The jury is still out!  Premature deployment of ineffective apps could undermine the long-term trust, confidence and uptake of applications that could work in the future, whilst late deployment of apps could help increase the spread of the virus. Further, unless apps these are deployed with well thought-through privacy-in-design, there is potential for them to contribute to dystopian surveillance systems, that some governments may find hard to give up.

In all likelihood, we will see all categories of apps laid out above being deployed over the coming months. But, when it comes to the likely trade off between preserving public health through deployment of solutions with high-level of centralized data oversight and the need to protect individual rights to privacy, decentralized solutions may have more to offer.   

Furthermore, the technology for sharing COVID-19 data is only as good as the quality of the diagnostics and data fed into them – with ongoing questions relating to the accuracy of SARS-CoV-2 antibody tests and extent to which exposure results in immunity. As such, organisations planning on taking steps to manage COVID-19 using technology should systematically validate that the diagnostics, software and governance for using such data demonstrably reduces the number of infections.

With this, an increasing number of people are pointing to the potential of decentralised solutions as a way of providing the technical and ethical foundation for a more secure, privacy protecting model for sharing COVID-19 diagnostics without omniscient central servers. As Amos Doornbos notes 

A decentralized solution has no single point of failure; it’s a bit like cities being able to make decisions on their own without being controlled by the national government.”

In the context of COVID-19, private companies, humanitarian organisations and individuals can get the credential or contact tracing assurances they need without having to rely on third party “identity providers” to store and share personal data. Using blockchain or mobile phones to create a decentralised and ‘anonymised’ web of trust that aims to put the individual (rather than the institution) in control of their data.

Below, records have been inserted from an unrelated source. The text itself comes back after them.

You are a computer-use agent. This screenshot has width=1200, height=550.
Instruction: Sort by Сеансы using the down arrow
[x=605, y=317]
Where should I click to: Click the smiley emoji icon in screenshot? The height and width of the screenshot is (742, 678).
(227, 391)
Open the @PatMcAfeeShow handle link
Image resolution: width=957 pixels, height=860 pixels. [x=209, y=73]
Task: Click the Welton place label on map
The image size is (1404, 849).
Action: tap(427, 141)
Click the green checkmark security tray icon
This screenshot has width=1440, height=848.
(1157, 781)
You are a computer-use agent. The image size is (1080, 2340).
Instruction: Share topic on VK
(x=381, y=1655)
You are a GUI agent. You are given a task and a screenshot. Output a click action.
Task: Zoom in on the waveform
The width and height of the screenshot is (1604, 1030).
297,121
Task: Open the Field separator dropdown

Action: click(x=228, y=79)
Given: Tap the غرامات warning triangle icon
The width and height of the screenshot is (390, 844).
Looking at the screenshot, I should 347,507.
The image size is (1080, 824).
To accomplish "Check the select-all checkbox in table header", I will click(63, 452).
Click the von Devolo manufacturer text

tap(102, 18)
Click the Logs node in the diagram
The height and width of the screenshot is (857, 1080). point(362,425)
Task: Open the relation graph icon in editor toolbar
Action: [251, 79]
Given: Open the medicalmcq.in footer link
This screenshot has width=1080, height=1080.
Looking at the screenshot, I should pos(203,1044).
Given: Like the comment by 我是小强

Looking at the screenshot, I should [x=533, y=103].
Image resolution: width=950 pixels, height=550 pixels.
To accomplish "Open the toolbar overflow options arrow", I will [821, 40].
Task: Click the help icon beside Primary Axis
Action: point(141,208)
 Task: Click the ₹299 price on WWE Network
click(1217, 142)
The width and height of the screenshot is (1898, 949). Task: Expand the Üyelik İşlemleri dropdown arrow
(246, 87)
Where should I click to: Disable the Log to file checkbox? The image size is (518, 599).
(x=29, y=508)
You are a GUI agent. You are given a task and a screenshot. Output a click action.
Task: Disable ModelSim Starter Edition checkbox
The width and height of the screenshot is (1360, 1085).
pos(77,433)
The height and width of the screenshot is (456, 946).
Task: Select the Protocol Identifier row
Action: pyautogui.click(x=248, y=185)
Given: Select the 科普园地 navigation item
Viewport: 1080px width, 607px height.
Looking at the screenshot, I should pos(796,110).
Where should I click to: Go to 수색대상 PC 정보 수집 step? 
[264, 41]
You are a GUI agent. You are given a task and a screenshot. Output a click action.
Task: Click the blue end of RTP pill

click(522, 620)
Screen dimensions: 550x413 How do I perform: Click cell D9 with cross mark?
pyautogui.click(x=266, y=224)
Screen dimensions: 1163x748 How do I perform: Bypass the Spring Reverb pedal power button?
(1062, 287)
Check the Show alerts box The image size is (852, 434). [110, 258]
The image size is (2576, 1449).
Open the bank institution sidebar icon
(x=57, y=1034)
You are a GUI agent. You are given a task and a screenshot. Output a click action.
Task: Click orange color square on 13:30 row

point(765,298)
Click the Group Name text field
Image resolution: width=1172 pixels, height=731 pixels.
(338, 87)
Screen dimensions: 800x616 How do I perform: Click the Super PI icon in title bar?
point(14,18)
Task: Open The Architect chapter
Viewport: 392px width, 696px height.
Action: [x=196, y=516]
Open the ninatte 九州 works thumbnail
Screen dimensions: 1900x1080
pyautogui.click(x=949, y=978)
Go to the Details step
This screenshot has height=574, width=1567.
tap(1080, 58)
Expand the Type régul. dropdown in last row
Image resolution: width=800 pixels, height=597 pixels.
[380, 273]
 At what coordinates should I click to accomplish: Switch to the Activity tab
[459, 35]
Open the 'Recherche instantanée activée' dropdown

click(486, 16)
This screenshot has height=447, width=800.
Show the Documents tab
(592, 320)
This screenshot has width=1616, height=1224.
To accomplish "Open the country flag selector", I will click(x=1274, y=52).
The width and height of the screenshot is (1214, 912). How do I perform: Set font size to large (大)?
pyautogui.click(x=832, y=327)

However, as with all technology there are dangers. The introduction of any type of COVID-19 app, be it centralised or decentralised could interfere with our fundamental right to privacy, freedom of association and autonomy. And, as Edward Snowdon notes

Emergency powers derived in the middle of an emergency tend to get abused and normalised…and while this virus will pass, the new laws and decisions we make will last”.

As such, it is critical that the CVA sector proactively explore the implications of COVID-19 technology on the populations they serve, ensuring that the appropriate technical and regulatory safeguards are established from the outset. 

About TrustWorks: This blog was written by Alesh Brown, founder @ TrustWorks.io & TrustPass.io – a self-sovereign app for sharing of COVID-19 credentials.

 

 

[1] QR code is a type of  barcode, a machine-readable optical label that contains information about the item to which it is attached. In practice, QR codes often contain data for a locator, identifier, or tracker that points to a website or application.